## Raw data
========================

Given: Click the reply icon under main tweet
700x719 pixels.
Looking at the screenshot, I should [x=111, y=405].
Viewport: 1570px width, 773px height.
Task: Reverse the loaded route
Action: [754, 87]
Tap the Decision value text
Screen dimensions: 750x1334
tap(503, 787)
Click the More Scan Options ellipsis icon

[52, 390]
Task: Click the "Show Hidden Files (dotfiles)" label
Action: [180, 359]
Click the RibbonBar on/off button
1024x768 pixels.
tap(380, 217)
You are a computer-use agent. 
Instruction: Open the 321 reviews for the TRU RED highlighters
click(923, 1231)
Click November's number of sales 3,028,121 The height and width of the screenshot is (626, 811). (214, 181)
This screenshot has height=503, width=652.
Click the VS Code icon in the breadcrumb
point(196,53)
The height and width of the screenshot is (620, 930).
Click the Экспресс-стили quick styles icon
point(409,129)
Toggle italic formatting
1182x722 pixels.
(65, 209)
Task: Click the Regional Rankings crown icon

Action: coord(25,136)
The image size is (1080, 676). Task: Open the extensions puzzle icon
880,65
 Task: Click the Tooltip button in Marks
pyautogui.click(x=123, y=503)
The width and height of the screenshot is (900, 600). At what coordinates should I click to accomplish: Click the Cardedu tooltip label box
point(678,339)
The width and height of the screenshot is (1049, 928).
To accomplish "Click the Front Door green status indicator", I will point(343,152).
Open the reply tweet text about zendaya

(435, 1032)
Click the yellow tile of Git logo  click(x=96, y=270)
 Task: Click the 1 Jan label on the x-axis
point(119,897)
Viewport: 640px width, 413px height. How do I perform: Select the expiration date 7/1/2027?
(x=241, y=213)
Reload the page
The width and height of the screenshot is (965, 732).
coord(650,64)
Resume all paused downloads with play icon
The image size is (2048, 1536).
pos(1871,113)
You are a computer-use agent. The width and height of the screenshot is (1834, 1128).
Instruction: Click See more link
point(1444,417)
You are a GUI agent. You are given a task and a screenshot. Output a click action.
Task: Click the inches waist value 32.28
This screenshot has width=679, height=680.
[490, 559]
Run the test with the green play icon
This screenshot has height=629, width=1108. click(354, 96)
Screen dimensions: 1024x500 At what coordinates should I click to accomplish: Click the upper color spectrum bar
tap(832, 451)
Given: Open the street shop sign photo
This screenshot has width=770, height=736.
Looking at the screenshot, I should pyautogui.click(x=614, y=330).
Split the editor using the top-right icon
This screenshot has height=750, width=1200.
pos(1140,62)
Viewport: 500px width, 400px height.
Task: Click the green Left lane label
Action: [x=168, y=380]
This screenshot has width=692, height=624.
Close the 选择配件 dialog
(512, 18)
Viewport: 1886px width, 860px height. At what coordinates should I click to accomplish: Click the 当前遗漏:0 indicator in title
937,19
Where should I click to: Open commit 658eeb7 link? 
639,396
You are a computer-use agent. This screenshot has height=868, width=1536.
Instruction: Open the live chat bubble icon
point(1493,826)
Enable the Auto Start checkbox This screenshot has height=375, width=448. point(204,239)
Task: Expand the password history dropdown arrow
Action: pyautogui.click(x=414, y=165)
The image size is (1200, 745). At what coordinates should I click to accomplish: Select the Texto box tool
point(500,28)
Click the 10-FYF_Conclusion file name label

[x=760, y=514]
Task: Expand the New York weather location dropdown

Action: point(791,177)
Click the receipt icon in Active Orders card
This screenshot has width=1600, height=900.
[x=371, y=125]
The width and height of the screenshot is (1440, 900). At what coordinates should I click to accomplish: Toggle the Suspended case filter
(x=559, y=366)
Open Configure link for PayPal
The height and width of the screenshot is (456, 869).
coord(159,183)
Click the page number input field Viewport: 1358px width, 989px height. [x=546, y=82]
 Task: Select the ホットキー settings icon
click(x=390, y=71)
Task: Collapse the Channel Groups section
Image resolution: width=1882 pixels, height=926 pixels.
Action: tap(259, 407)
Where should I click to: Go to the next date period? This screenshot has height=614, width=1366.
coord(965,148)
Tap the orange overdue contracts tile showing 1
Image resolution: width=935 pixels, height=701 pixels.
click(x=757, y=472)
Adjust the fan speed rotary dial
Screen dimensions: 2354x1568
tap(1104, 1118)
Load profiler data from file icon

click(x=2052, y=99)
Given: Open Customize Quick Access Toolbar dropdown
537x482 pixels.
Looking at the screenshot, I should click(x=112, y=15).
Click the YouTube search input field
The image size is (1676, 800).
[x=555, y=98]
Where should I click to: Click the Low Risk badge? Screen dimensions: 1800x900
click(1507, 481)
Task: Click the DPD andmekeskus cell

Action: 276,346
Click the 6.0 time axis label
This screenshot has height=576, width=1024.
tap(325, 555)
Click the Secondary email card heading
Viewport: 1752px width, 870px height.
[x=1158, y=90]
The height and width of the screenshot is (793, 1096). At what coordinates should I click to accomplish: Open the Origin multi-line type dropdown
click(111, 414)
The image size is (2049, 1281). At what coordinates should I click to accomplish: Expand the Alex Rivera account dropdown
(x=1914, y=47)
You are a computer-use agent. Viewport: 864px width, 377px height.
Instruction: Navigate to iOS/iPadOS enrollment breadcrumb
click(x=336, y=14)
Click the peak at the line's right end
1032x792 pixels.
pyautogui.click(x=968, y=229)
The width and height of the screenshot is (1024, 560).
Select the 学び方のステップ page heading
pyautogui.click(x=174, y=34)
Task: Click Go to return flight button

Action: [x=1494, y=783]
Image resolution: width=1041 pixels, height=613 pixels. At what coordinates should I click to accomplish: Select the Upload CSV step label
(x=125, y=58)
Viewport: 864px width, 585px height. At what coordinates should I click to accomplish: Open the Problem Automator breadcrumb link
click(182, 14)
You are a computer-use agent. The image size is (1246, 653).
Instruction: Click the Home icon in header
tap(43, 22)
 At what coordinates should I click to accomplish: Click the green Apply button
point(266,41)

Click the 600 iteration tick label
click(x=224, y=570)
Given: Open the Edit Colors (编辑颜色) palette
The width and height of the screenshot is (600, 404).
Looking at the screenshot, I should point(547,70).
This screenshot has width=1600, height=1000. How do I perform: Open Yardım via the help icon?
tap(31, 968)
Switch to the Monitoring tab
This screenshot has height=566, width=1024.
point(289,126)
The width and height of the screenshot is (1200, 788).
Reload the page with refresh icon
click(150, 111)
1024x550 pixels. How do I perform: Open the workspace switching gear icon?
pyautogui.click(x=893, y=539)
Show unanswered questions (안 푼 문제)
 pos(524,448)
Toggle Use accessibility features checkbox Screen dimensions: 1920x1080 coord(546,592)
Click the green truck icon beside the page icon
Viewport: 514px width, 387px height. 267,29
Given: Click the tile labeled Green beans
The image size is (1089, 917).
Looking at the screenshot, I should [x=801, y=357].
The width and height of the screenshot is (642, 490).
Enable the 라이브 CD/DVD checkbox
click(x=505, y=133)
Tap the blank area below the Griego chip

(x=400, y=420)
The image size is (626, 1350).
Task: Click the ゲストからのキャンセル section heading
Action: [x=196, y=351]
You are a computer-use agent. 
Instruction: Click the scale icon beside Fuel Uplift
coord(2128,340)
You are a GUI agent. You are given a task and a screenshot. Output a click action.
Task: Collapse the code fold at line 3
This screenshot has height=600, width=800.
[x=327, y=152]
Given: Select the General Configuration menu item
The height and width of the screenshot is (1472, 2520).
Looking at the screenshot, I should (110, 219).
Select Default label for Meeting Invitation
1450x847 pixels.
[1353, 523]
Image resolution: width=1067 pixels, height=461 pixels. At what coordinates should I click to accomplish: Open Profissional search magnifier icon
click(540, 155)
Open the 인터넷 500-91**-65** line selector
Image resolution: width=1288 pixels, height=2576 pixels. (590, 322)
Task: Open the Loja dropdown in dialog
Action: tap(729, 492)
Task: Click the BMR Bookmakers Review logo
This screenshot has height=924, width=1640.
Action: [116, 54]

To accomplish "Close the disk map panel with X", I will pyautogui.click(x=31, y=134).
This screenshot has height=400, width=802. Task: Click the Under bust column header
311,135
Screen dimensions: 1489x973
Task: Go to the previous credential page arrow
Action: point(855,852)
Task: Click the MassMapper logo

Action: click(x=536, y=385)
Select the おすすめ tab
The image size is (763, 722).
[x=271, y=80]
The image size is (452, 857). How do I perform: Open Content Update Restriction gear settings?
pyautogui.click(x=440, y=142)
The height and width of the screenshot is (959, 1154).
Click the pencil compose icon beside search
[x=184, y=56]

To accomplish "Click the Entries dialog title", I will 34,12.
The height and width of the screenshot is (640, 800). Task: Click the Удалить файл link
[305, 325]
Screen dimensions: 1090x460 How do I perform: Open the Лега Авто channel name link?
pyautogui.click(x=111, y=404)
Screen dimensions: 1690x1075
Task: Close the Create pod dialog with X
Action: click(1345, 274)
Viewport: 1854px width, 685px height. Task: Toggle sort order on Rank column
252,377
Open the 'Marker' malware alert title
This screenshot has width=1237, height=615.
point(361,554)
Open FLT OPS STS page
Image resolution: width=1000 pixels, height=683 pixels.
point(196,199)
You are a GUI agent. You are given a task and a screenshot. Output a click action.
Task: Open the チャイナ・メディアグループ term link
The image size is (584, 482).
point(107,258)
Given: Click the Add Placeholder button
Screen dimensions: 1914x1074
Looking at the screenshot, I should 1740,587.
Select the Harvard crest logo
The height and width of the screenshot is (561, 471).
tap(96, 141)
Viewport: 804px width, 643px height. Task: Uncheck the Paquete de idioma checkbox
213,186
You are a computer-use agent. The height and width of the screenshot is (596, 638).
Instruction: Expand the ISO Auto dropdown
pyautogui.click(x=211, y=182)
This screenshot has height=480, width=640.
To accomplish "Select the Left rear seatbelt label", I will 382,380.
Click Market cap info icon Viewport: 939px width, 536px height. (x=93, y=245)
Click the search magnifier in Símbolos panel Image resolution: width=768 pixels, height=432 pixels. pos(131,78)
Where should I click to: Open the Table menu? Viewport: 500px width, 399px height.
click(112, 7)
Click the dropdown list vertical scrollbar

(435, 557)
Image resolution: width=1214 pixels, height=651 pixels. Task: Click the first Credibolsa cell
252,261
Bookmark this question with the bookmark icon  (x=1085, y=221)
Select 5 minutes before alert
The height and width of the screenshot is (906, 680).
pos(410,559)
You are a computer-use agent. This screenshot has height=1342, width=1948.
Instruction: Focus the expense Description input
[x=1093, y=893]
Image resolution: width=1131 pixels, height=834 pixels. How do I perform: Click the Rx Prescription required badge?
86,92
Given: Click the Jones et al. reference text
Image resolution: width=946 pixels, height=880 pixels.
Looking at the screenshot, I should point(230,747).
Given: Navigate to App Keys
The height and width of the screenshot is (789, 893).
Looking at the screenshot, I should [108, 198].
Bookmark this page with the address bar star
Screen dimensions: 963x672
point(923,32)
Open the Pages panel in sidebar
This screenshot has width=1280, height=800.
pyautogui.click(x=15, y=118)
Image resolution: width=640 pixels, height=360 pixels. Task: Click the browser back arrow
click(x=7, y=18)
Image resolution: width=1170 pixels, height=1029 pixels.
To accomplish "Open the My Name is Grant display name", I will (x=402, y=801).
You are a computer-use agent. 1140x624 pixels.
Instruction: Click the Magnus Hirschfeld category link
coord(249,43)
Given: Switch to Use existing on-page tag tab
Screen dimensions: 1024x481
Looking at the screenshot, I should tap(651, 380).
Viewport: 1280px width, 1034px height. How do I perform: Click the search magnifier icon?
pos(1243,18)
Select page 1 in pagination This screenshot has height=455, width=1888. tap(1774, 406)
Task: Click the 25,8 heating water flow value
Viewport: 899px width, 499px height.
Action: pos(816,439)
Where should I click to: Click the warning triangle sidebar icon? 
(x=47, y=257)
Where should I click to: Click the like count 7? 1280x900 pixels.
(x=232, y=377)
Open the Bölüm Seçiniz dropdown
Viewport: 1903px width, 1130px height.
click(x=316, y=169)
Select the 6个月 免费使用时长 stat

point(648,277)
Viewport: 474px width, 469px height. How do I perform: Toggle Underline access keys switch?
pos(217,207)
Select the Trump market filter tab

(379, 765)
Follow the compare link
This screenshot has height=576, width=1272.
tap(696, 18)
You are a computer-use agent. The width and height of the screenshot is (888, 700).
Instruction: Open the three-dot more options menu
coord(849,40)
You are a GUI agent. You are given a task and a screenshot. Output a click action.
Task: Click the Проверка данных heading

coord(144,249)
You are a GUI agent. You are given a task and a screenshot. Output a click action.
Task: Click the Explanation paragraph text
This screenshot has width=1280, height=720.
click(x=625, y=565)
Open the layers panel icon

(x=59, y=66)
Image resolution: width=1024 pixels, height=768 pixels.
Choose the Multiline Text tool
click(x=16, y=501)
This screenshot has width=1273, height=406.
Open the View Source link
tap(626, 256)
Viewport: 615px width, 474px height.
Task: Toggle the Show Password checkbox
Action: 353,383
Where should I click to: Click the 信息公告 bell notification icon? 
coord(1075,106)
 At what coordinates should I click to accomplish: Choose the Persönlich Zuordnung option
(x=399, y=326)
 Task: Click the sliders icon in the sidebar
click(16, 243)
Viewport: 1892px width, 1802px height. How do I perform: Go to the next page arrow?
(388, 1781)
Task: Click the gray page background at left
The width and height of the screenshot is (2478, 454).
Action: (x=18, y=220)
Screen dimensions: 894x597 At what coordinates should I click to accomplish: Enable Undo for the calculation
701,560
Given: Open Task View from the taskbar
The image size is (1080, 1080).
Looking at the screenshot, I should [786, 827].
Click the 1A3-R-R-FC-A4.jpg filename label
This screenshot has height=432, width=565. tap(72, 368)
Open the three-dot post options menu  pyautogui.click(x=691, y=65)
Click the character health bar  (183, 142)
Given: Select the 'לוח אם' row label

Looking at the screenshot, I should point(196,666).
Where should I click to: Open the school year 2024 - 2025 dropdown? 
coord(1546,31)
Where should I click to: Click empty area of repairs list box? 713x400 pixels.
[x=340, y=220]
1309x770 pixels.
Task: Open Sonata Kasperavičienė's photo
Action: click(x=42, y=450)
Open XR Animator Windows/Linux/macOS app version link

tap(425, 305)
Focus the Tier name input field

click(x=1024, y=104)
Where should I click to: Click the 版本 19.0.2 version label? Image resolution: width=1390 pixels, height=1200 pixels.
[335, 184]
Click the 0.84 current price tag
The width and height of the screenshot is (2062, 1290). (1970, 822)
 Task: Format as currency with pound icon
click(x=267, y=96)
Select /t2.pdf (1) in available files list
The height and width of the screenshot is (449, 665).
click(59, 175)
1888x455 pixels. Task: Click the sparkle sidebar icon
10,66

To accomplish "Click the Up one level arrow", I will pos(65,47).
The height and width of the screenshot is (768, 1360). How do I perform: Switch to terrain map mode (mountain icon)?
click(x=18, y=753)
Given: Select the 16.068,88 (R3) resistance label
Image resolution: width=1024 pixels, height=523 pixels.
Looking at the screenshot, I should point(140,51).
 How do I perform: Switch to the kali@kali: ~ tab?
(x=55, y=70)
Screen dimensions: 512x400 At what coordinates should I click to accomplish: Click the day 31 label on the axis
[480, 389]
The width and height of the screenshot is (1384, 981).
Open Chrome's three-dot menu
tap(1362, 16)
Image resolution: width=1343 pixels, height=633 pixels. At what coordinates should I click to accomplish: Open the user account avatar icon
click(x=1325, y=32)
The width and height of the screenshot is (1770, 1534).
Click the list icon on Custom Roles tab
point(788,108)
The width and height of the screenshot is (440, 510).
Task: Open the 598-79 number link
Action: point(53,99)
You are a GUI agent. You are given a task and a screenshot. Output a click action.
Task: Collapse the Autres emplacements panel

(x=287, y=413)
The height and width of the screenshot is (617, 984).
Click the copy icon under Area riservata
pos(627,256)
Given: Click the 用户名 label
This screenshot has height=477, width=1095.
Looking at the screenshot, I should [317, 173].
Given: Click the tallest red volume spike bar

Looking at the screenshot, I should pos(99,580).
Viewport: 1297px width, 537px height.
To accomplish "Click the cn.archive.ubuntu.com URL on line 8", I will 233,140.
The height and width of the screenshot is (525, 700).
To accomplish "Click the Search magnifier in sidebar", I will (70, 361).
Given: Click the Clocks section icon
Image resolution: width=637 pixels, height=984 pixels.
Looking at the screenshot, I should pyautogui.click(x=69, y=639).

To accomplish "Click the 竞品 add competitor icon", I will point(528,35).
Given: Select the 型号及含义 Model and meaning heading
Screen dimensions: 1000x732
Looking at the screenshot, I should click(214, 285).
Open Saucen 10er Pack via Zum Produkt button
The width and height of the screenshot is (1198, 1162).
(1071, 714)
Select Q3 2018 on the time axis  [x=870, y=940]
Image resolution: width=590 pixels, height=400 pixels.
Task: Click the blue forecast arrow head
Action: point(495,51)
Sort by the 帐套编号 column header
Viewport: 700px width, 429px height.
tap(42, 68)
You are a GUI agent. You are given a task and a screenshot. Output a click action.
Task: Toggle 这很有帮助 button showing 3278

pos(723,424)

========================

## Activity
What is needed is a verbatim copy of every line in the records above from the one containing "Given: Click the Jones et al. reference text" down to the one containing "Given: Switch to Use existing on-page tag tab", both included, and nothing more.

## Task output
Given: Click the Jones et al. reference text
Image resolution: width=946 pixels, height=880 pixels.
Looking at the screenshot, I should point(230,747).
Given: Navigate to App Keys
The height and width of the screenshot is (789, 893).
Looking at the screenshot, I should [108, 198].
Bookmark this page with the address bar star
Screen dimensions: 963x672
point(923,32)
Open the Pages panel in sidebar
This screenshot has width=1280, height=800.
pyautogui.click(x=15, y=118)
Image resolution: width=640 pixels, height=360 pixels. Task: Click the browser back arrow
click(x=7, y=18)
Image resolution: width=1170 pixels, height=1029 pixels.
To accomplish "Open the My Name is Grant display name", I will (x=402, y=801).
You are a computer-use agent. 1140x624 pixels.
Instruction: Click the Magnus Hirschfeld category link
coord(249,43)
Given: Switch to Use existing on-page tag tab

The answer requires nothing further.